In this slideshow, we will look at six of the most common types of skin cancer, their symptoms, and the body areas most at risk for developing each type.
Basal cell carcinoma is most common--and treatable--type of skin cancer. In fact, it is the most common type of cancer, affecting about 2 million people every year. It is often found on areas of the body that have been consistently exposed to sun such as the scalp, face, and ears.
Basal cell carcinoma will often appear as a flat lesion on the skin that may be brown, reddish, or flesh colored. It may also look like a waxy or pearl-colored bump on the skin.
Squamous cell carcinoma arises in the squamous cells on the top-most layer of the skin. It is most often seen on the lips, ears, nose, hands, or other sun-exposed areas of skin, and it often appears as a firm, red bump or nodule on the skin or a flat lesion with a crusted or scaly surface.
Squamous cell carcinoma is found twice as often in men than women. A person's risk also increases if he or she has already had a basal cell carcinoma.
Melanoma is the most serious type of skin cancer. If left untreated, it can spread to other parts of the body and can be fatal. Fortunately, if melanoma is identified and treated early, it is almost always curable. It is more common on the trunk, head, and neck in men and on the lower legs in women. It may appear as a large brownish spot with darker freckles, or in a mole that changes in color or size or bleeds.

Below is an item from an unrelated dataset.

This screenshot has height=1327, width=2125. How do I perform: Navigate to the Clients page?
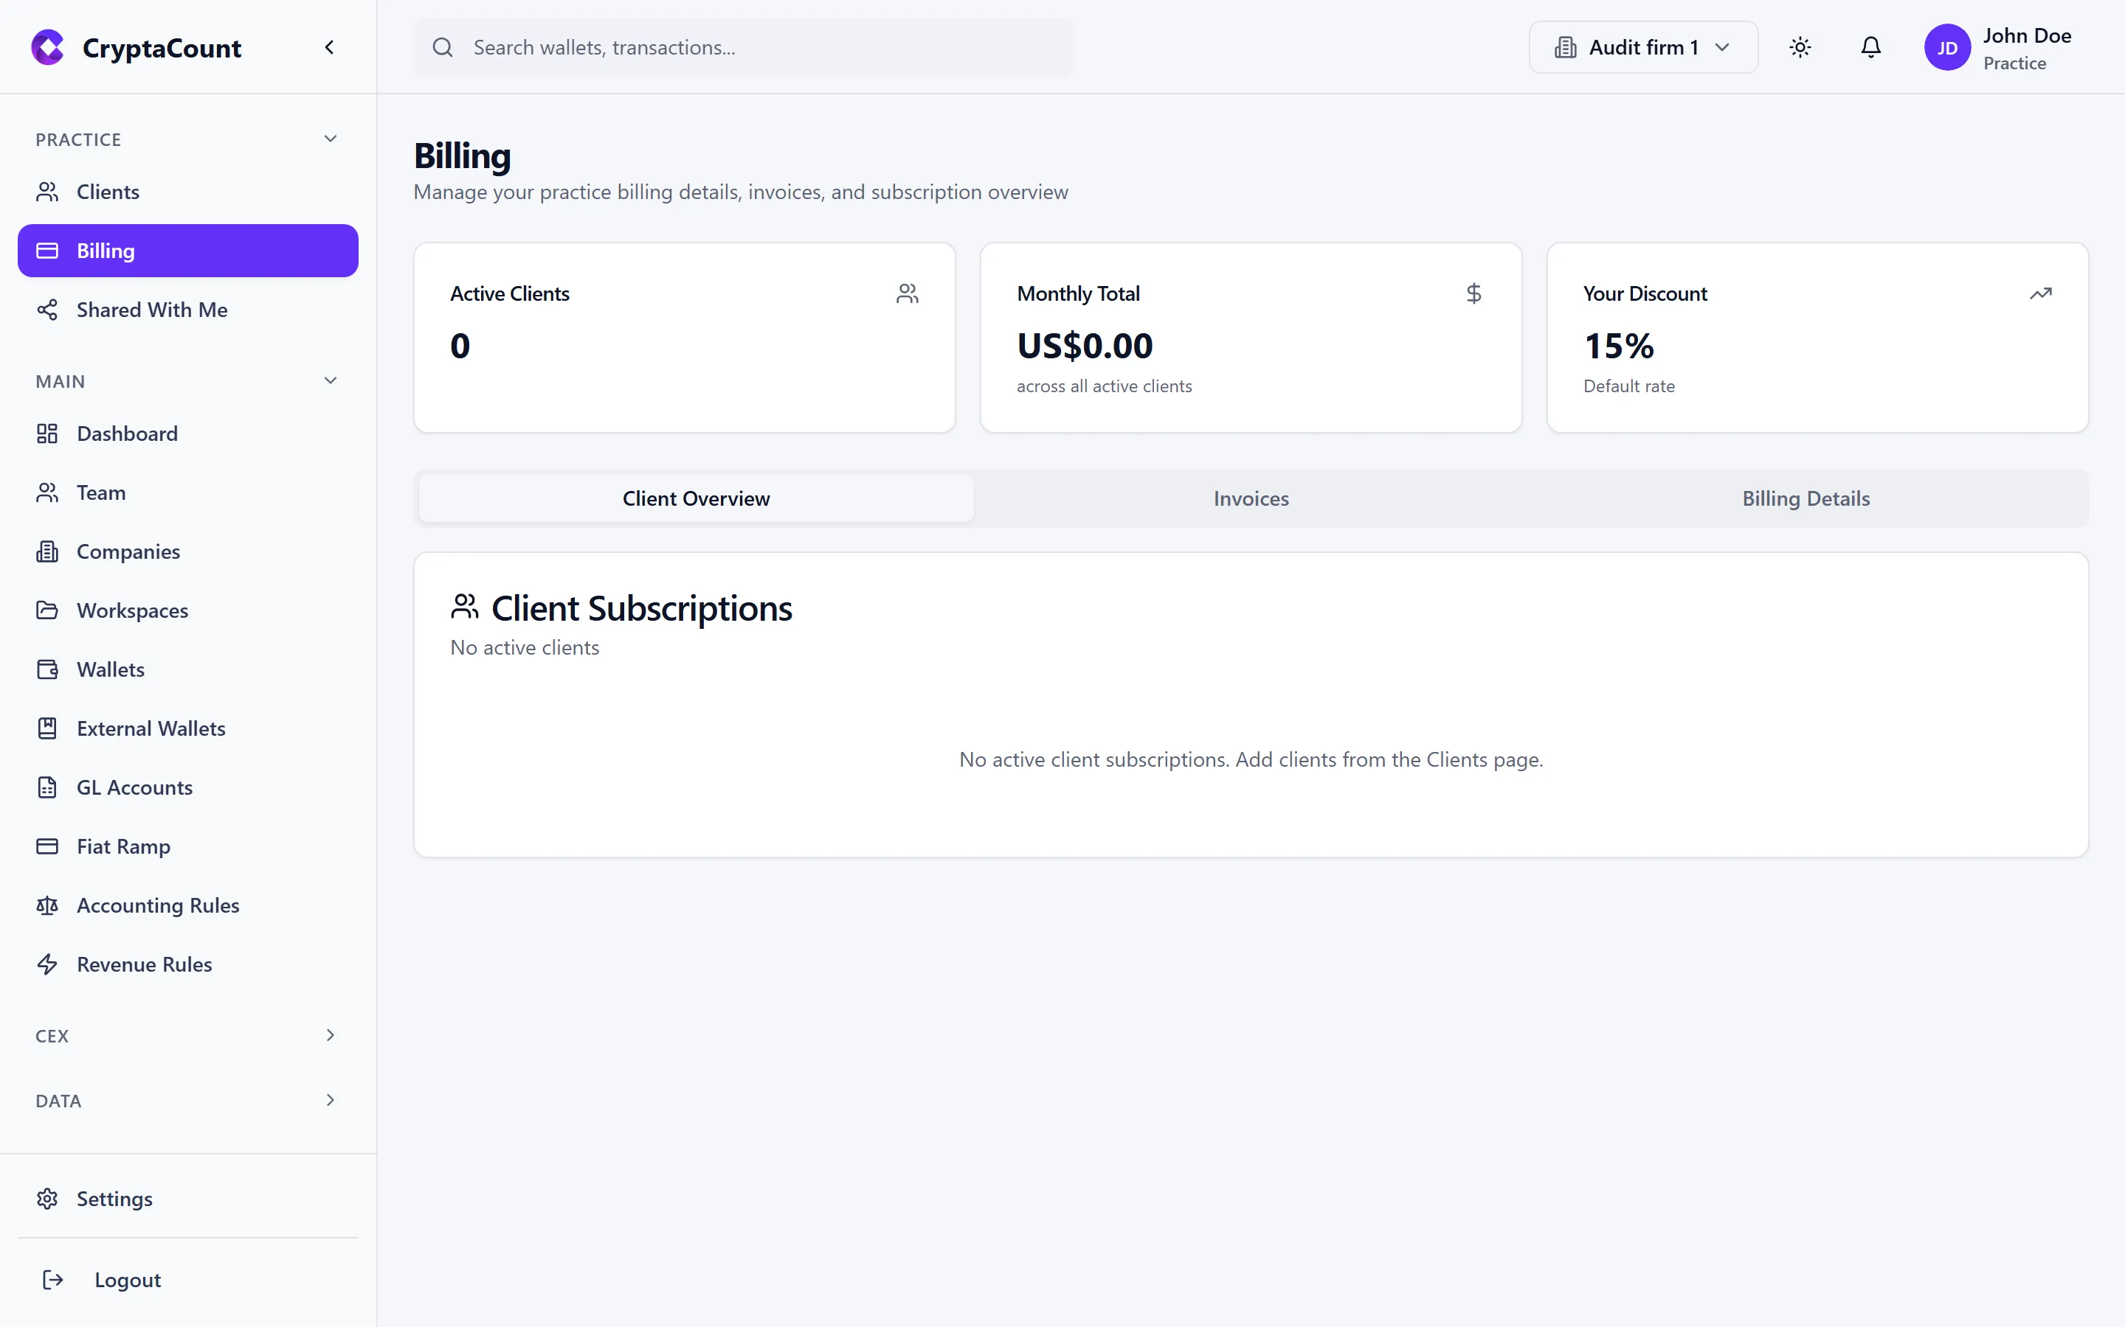(x=108, y=190)

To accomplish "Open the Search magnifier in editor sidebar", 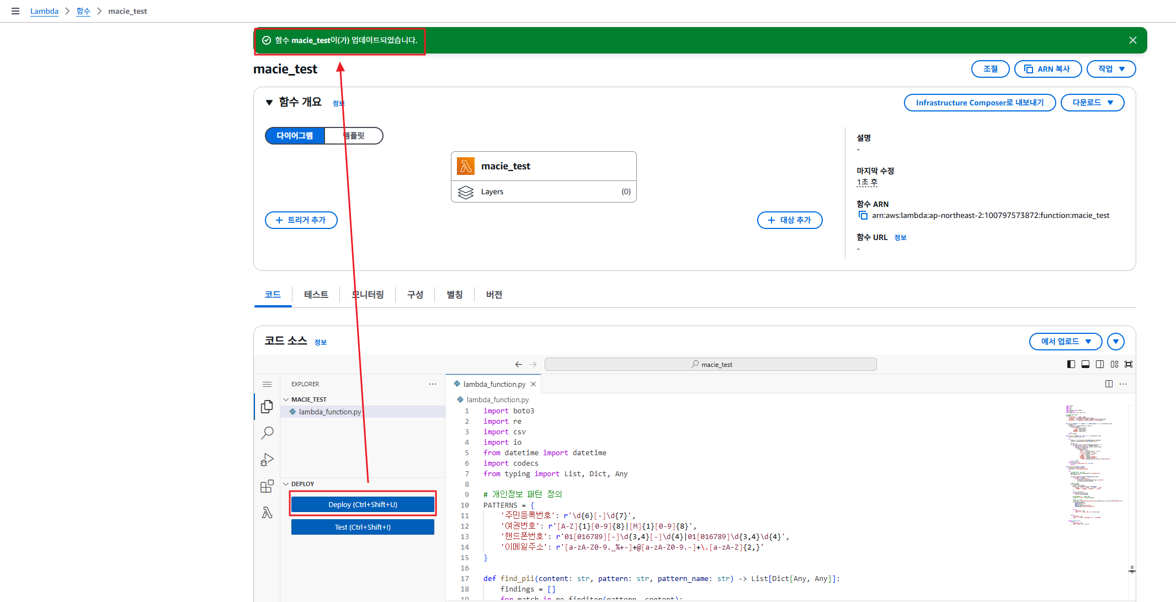I will tap(267, 433).
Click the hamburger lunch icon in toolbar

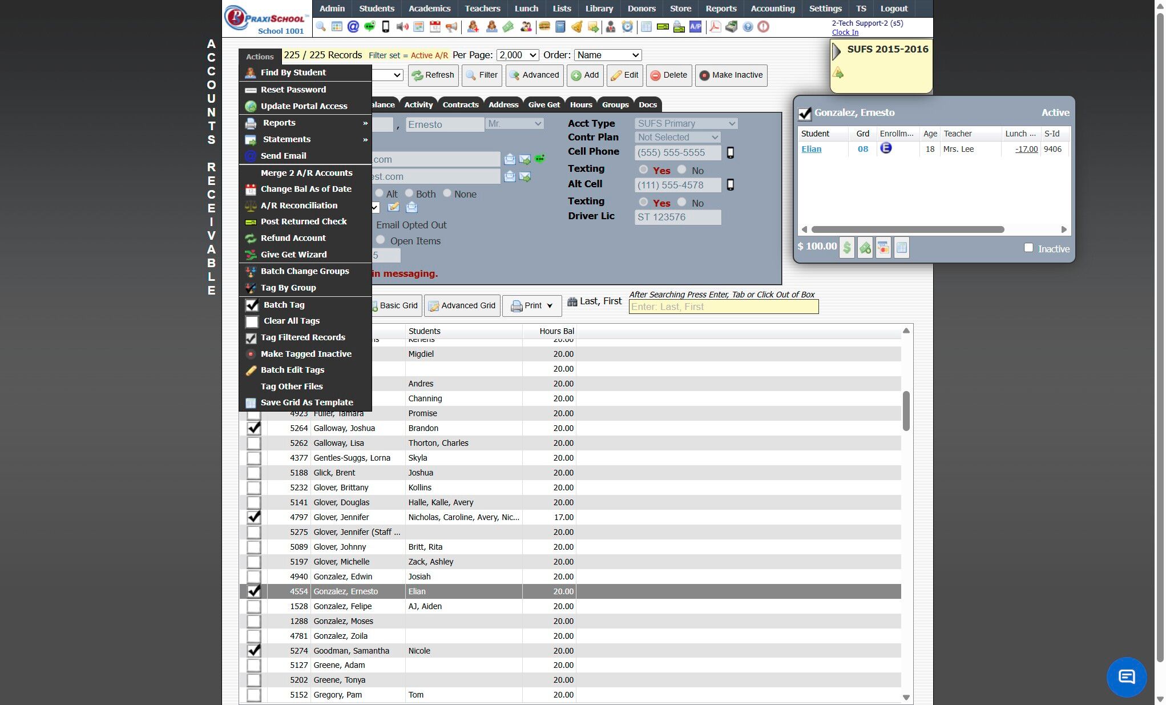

Kaposi's sarcoma is a rare type of skin cancer that most often affects people who have compromised immune systems such as AIDS patients or people who are taking drugs to suppress their natural immune response. It can also arise in people of Mediterranean ancestry.
Kaposi's sarcoma attacks the skin's blood vessels and appears as raised purple or red patches on the skin or mucous membranes.
Merkel cell carcinoma is another type of skin cancer that is linked to sun exposure. It most often manifests as firm, shiny, painless nodules on the skin or in hair follicles on the arms, legs, head, or neck. The bumps are usually blue, red, or pink.
This type of cancer is uncommon, which is good news since it is a highly aggressive form of skin cancer with high rates of metastatic spread and death.
Sebaceous gland carcinoma is a rare and aggressive type of skin cancer that arises in the oil glands of the skin. It can occur anywhere on the body, but it most frequently found on the eyelids where it is often mistaken for other benign eyelid conditions.
This type of skin cancer appears as a hard, painless nodule or bump on the skin.